Teus olhos, minha donzela da decomposição,
Penetravam meu corpo como ganchos afiados,
Rasgando-me a pele, fazendo-me gemer agoniado
Lamentando tuas palavras de terrível rejeição.
As tuas garras sombrias, ó meu amor indigesto,
Mergulharam na minha garganta, faringe adentro,
Fazendo-me vomitar todo o meu alento,
Deixando apenas teu desprezo como o resto.
Os espinhos da tua pele, negra como teu silêncio,
Cortaram a ingenuidade da minha epiderme.
Gritar-te a minha dor tornou-se meu vício néscio,
Quando vi minha carne alimentar o teu desejo de verme.
Você me espancou, meu amor, sem remorso ou cerimônia,
Jogou-me no chão, chutou-me com deliciosa violência.
Cuspiu no meu cadáver sem nenhum tipo de parcimônia,
Deixou-me à beira a morte, poupando benevolência.
II.
Somente quando, humilhado, implorei o suficiente
É que lançastes sobre mim teu olhar de misericórdia.
A hipnose da tua íris, cintilante como lua crescente,
Afastou e fez valer toda dor, toda ânsia odiosa.
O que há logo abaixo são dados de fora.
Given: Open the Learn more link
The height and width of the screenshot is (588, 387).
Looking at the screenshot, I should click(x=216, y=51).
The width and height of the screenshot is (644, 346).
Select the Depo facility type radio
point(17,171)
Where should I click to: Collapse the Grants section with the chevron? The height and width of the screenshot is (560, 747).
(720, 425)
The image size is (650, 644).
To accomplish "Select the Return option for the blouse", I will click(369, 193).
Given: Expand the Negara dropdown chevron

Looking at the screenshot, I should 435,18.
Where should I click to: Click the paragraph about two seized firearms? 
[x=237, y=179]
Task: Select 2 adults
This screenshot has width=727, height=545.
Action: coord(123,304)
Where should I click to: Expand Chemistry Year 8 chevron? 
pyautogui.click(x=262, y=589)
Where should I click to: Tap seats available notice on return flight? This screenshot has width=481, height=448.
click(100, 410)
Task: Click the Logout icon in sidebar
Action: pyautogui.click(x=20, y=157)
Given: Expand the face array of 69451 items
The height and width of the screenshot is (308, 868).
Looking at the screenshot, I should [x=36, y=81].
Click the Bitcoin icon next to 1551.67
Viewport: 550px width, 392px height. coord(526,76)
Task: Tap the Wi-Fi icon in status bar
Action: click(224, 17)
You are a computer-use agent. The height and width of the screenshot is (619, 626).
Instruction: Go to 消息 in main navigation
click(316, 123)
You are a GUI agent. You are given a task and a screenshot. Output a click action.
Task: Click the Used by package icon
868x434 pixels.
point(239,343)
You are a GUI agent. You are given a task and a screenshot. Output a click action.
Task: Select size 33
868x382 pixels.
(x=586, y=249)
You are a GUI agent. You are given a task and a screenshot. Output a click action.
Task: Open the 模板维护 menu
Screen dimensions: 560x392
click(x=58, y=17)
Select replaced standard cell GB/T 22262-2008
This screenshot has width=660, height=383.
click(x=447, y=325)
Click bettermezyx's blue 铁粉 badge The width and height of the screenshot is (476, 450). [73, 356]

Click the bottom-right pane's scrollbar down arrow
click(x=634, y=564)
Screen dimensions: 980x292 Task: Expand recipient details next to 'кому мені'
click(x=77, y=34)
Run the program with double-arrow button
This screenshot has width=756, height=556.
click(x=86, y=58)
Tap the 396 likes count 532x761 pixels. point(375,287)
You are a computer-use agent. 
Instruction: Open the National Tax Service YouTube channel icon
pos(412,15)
Sobre o mar do teu olhar não existe austeridade,
A negritude da tempestade torna-se doce acalento,
Os sentimentos, agora em terra, não são lamentos
E tudo isso vem sob a luz da tua santa piedade!
Ah! Teu doce abraço! Teu tenro afago de amizade!
Como bálsamo divino, fez curar meus ferimentos.
Teus braços me acolheram no olimpo da tua cumplicidade.
E a tortura, se um dia existiu, explodiu em mil fragmentos!